Deals with crypto stuff..

It can generate both public and private keys for ssh and ecdsa

you’ll need the ecdsautils compiled and installed to work with ecdsa keys

Note

Cypherpunks suck!

util.crypt.ecdsa_genprvkey(kfile)[source]¶

Generates a private ecdsa key

Note

you’ll need the ecdsautils compiled and installed to work with ecdsa keys

Parameters:	kfile – Where to store that key

util.crypt.ecdsa_genpubkey(kfile, pfile)[source]¶

Generates the public ecdsa key from the given private key and writes it next to the private one.

Note

you’ll need the ecdsautils compiled and installed to work with ecdsa keys

Parameters:	kfile – Path to the (existing) private key pfile – Path to the (not yet existing) public key

util.crypt.ssh_genprvkey(kfile, ktype, ksize)[source]¶

Generates a passwordless ssh key pair

Parameters:	kfile – Where to store that keypair ktype – What type of keypair (eg. rsa) ksize – Key length/size

util.crypt.ssh_genpubkey(kfile, pfile)[source]¶

Generates the public ssh key from the given private key and writes it next to the private one.

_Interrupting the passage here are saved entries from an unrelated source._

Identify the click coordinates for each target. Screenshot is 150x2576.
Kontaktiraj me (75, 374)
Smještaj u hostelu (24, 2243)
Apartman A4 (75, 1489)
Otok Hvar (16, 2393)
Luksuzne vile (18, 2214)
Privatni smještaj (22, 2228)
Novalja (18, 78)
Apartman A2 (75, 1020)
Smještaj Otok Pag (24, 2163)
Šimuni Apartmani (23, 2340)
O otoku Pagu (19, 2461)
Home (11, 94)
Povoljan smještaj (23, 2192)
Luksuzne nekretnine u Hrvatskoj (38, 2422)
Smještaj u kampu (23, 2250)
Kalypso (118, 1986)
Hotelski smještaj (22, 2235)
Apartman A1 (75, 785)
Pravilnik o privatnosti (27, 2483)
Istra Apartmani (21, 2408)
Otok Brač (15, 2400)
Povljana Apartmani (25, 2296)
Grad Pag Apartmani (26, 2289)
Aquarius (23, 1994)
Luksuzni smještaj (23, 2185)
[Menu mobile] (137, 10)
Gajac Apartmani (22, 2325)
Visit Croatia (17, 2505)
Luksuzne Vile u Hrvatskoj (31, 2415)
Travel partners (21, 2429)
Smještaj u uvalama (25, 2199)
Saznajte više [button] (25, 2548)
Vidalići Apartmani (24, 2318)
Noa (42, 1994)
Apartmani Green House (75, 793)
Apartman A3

Parameters:	kfile – Path to the (existing) private key pfile – Path to the (not yet existing) public key

git.py¶

Deals with git repos.

a.k.a. passes more or less the untouched parameters to git -C CDIR ... ...

Note

You need git >= 1.8 for most of the functions.

util.git.git_add(cdir, target)[source]¶

Adds a file to repo

Parameters:	cdir – Your repo path target – The file to add

util.git.git_checkoutbranch(cdir, branch='master')[source]¶

Checks out a branch

Parameters:	cdir – Your repo path branch – The branch to checkout

Note

If specified branch already exists in the remote repository, a tracking branch will checked out, otherwise a new one will be created.

util.git.git_clone(cdir, remote)[source]¶

Clones a git repo from a remote

Parameters:	cdir – Your repo path remote – Url to your remote

util.git.git_commit(cdir, message)[source]¶

Commits into repo

Parameters:	cdir – Your repo path messag – The commit message

util.git.git_config(field, value)[source]¶

Configures git

Parameters:	field – User field to set (user.name, user.email) value – Value for field (“Roy Kabel”, “roykabel@freifunk.net”)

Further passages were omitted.